┌────────

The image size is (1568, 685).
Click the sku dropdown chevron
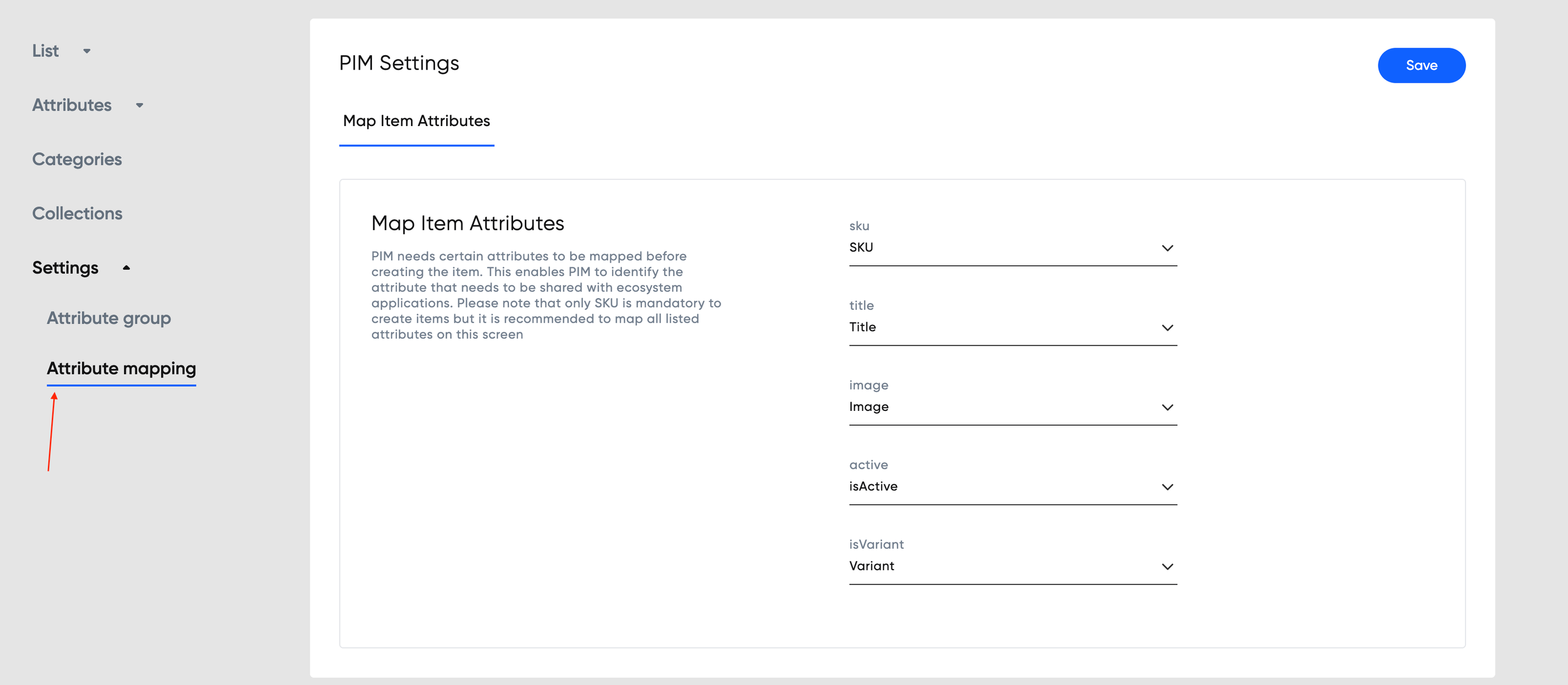(1167, 248)
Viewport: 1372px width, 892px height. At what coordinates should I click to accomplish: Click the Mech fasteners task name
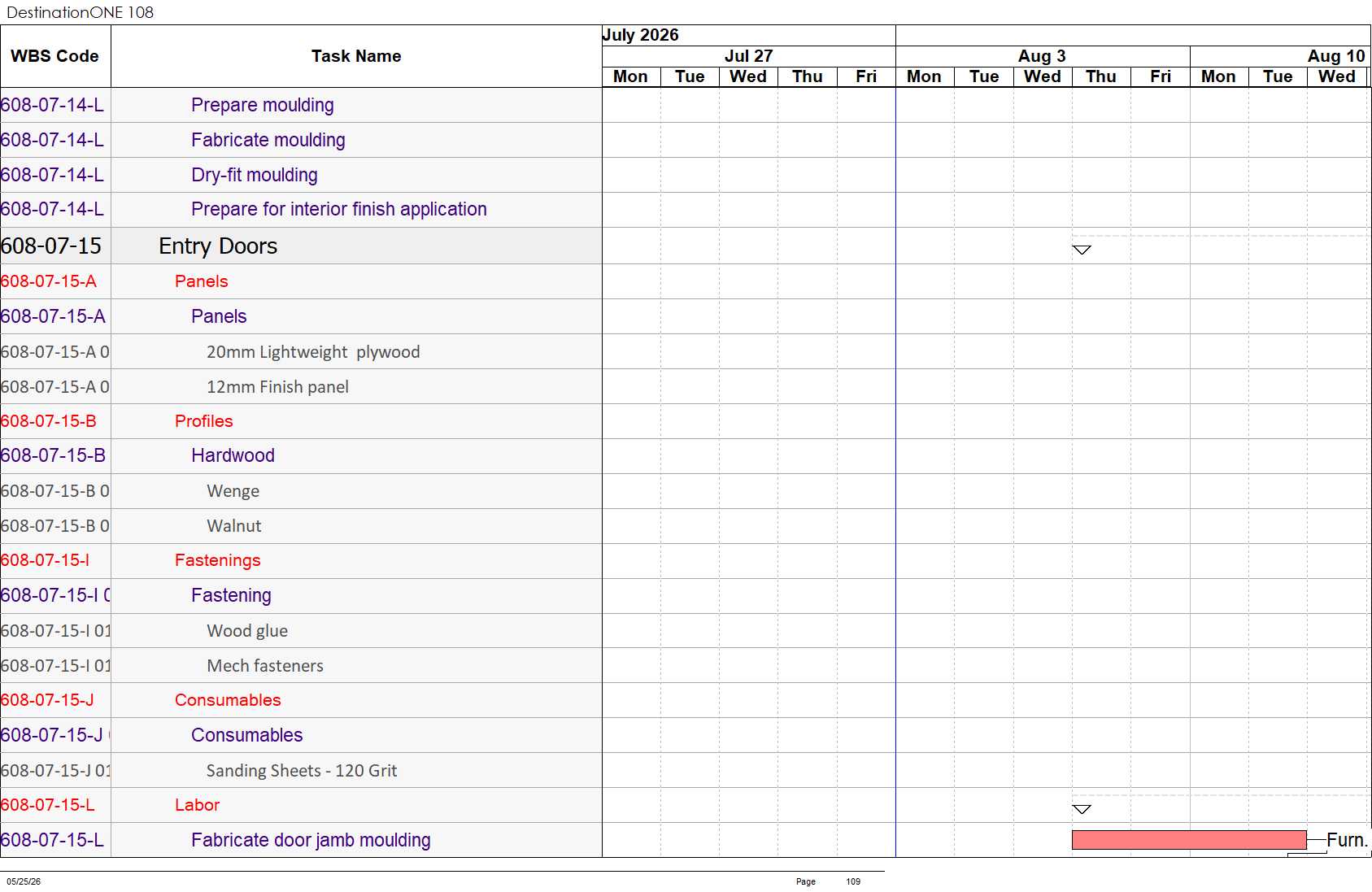(265, 666)
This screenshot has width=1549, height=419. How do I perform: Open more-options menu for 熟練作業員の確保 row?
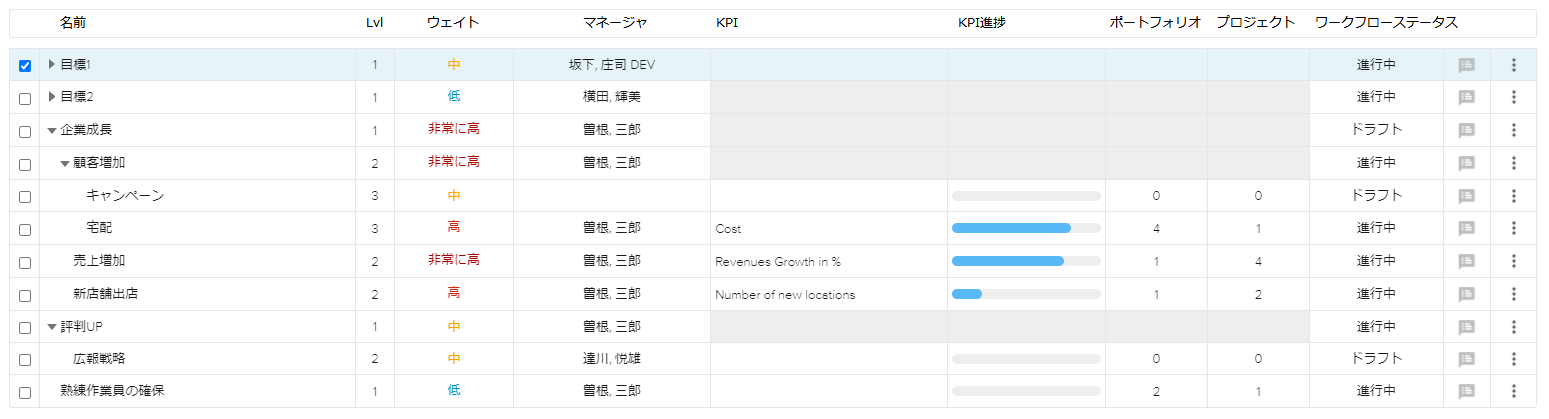1513,391
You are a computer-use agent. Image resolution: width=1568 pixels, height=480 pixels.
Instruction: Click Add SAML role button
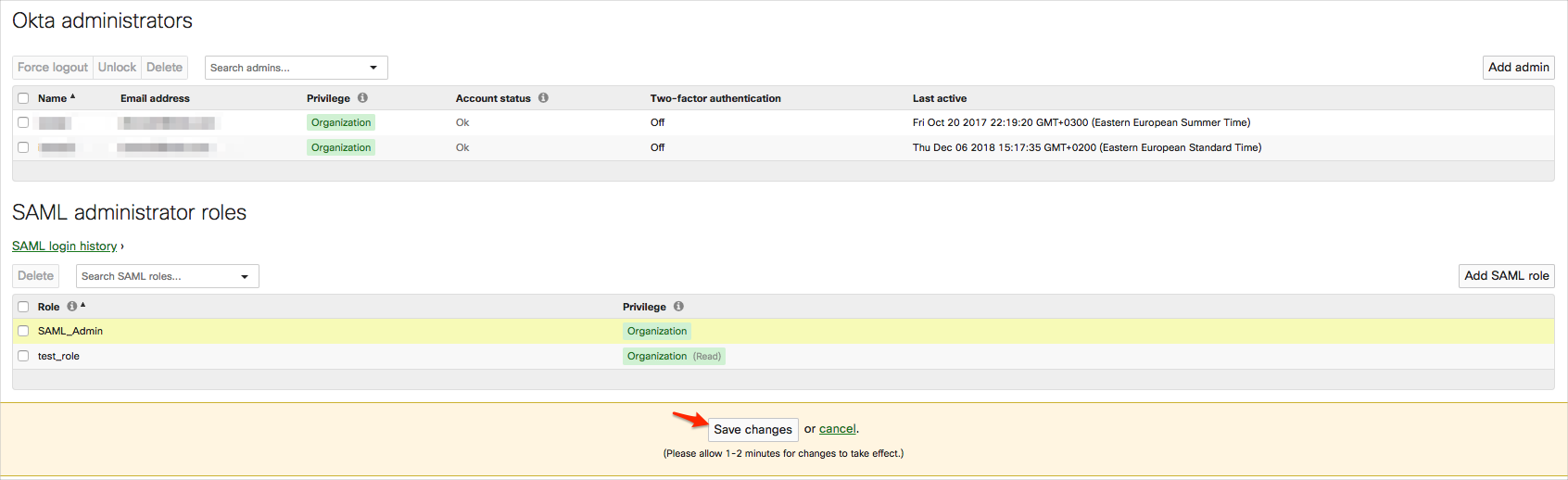coord(1506,276)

└────────

Reproduce the full listing verbatim so that only the pictures are missing.

The image size is (1568, 685).
Click the sku dropdown chevron
(1167, 248)
Viewport: 1372px width, 892px height. At what coordinates should I click to accomplish: Click the Mech fasteners task name
(265, 666)
This screenshot has width=1549, height=419. How do I perform: Open more-options menu for 熟練作業員の確保 row?
1513,391
You are a computer-use agent. Image resolution: width=1568 pixels, height=480 pixels.
Instruction: Click Add SAML role button
coord(1506,276)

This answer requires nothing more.